The 1926 satirical sf novel King Goshawk and the Birds, by Irish playwright and novelist Eimar O’Duffy, is set in a future world devastated by progress. When King Goshawk, the supreme ruler among a caste of “king capitalists,” buys up all the wildflowers and songbirds, an aghast Dublin philosopher travels via the astral plane to Tír na nÓg. First the mythical Irish hero Cúchulainn, then his son Cuanduine, travel to Earth in order to combat the king capitalists. Thirty-five years before the hero of Robert Heinlein’s Stranger in a Strange Land, these well-meaning aliens discover that cultural forms and norms are the most effective barrier to social or economic revolution.
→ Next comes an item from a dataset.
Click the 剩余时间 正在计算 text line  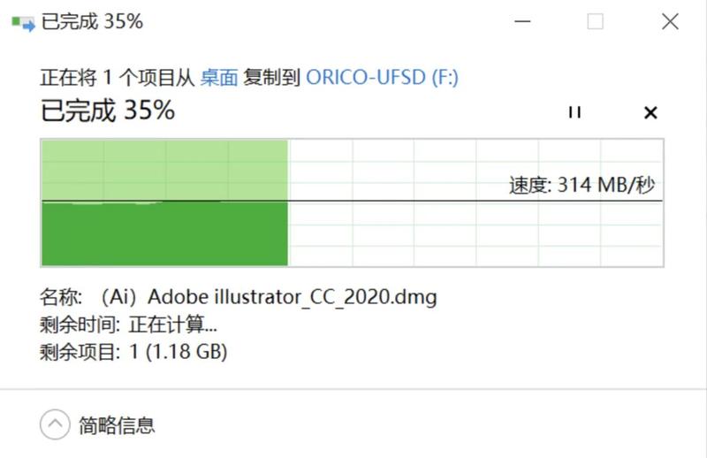pos(128,324)
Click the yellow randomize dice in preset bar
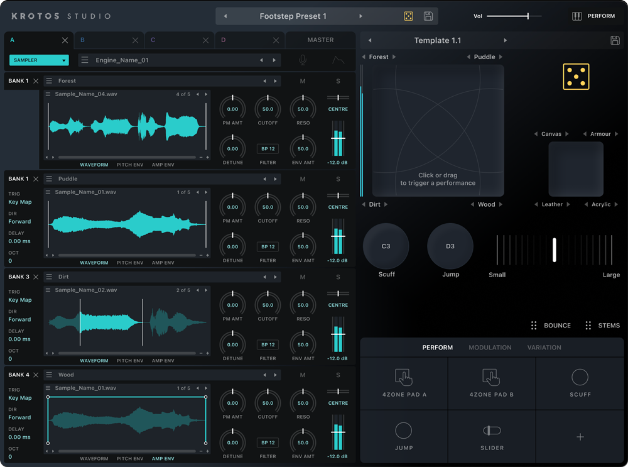The image size is (628, 467). 409,16
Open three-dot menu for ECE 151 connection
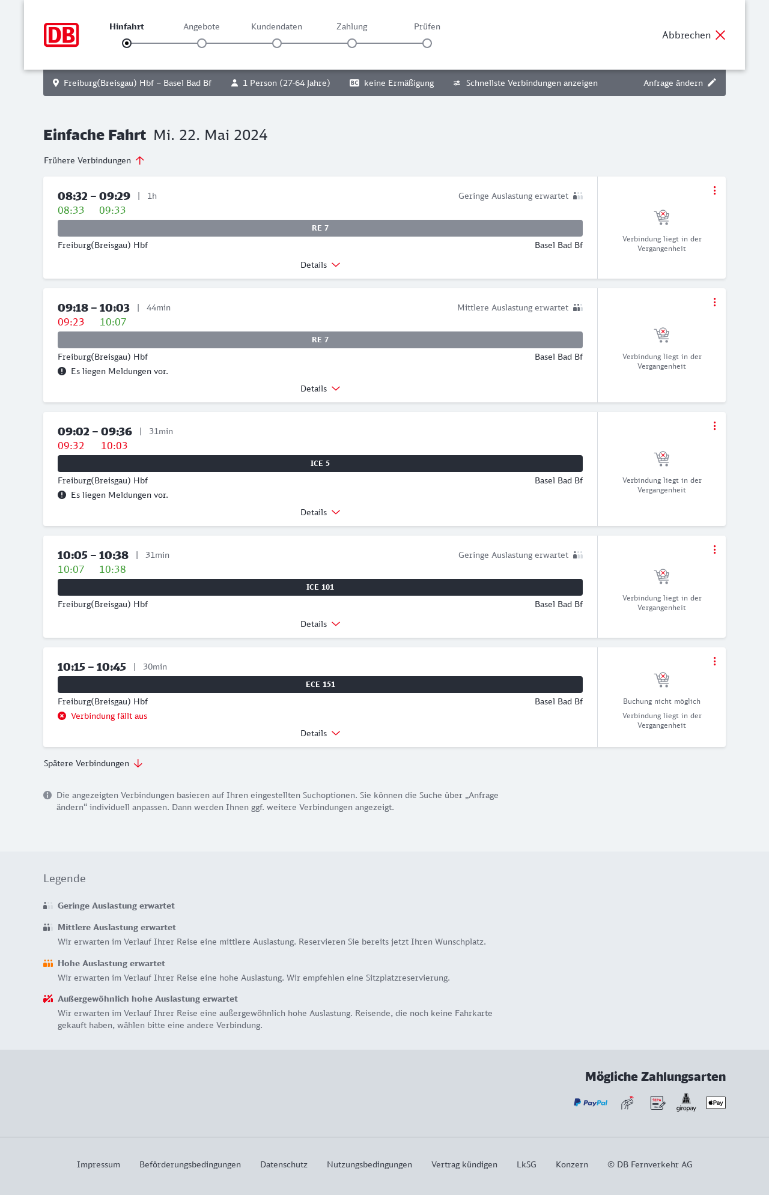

HiLobrow is pleased to serialize King Goshawk and the Birds, which has long been out of print, in its entirety. A new installment will appear each week.
Chapter 2: How the Two Lords made Propositions to Cuanduine
It was three days before the Lord Mammoth was able to find out where Cuanduine dwelt. When the information was brought to him, discarding his gorgeous raiment — for the making of which a hundred furry creatures had writhed in the cold steel jaws of traps — he donned a simple suit of plain grey tweed, and, accompanied by his faithful valet, took tram to Stoneybatter. He found the Philosopher alone in his room; for Cuanduine was out, walking gloomily on Merrion Strand by its sluggish waters.
“Good day, sir,” said the Lord Mammoth.
“Good day,” said the Philosopher.
“I had better introduce myself,” said the newsmonger. “I am Lord Mammoth.”
“And the other gentleman?” inquired the Philosopher, indicating the deaf and dumb valet who stood modestly behind.
“My attendant,” said Lord Mammoth. “I——”
“I meant his name,” said the Philosopher.
“His name? Ha, ha, ha,” laughed Lord Mammoth. “Don’t think I know it, now that I come to think of it. However, that’s not what I came about. You’re Mr. Cooney, I suppose?”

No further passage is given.